▸ **The task**: In the data that follows, find the line containing "Task: Select the"; then quote that line and every line after it, exactly, through the last one.

****************

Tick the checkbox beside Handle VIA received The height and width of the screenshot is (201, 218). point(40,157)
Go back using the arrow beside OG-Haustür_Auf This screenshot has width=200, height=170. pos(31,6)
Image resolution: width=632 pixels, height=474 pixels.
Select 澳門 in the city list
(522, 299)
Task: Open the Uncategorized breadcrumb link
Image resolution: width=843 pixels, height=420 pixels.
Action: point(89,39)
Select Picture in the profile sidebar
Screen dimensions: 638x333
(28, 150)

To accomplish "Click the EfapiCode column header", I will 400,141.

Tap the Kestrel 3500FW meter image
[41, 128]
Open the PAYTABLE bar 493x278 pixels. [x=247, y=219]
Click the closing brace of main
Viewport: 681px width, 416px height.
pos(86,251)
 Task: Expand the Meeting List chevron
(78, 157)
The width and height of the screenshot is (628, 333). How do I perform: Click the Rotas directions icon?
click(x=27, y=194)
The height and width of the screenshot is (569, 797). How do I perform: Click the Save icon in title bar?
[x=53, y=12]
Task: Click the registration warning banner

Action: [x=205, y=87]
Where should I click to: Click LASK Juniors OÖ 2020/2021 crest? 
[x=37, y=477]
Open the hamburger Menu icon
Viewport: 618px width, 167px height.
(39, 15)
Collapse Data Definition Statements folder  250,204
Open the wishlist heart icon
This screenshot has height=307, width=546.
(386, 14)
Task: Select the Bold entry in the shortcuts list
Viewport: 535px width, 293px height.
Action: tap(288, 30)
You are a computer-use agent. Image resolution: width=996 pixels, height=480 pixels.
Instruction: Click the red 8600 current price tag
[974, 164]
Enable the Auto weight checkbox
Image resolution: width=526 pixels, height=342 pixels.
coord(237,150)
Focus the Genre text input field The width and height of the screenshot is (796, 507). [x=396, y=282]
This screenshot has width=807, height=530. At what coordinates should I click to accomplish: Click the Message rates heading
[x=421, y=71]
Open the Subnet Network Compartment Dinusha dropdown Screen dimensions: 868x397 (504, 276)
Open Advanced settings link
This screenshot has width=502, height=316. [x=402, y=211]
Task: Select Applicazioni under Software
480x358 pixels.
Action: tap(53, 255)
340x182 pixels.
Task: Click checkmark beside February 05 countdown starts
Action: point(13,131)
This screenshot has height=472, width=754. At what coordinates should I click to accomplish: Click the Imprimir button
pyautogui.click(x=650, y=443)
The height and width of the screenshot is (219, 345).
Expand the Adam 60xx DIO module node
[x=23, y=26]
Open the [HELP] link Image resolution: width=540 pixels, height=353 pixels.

****************

▸ **Worked solution**:
Task: Select the Bold entry in the shortcuts list
Viewport: 535px width, 293px height.
Action: tap(288, 30)
You are a computer-use agent. Image resolution: width=996 pixels, height=480 pixels.
Instruction: Click the red 8600 current price tag
[974, 164]
Enable the Auto weight checkbox
Image resolution: width=526 pixels, height=342 pixels.
coord(237,150)
Focus the Genre text input field The width and height of the screenshot is (796, 507). [x=396, y=282]
This screenshot has width=807, height=530. At what coordinates should I click to accomplish: Click the Message rates heading
[x=421, y=71]
Open the Subnet Network Compartment Dinusha dropdown Screen dimensions: 868x397 (504, 276)
Open Advanced settings link
This screenshot has width=502, height=316. [x=402, y=211]
Task: Select Applicazioni under Software
480x358 pixels.
Action: tap(53, 255)
340x182 pixels.
Task: Click checkmark beside February 05 countdown starts
Action: point(13,131)
This screenshot has height=472, width=754. At what coordinates should I click to accomplish: Click the Imprimir button
pyautogui.click(x=650, y=443)
The height and width of the screenshot is (219, 345).
Expand the Adam 60xx DIO module node
[x=23, y=26]
Open the [HELP] link Image resolution: width=540 pixels, height=353 pixels.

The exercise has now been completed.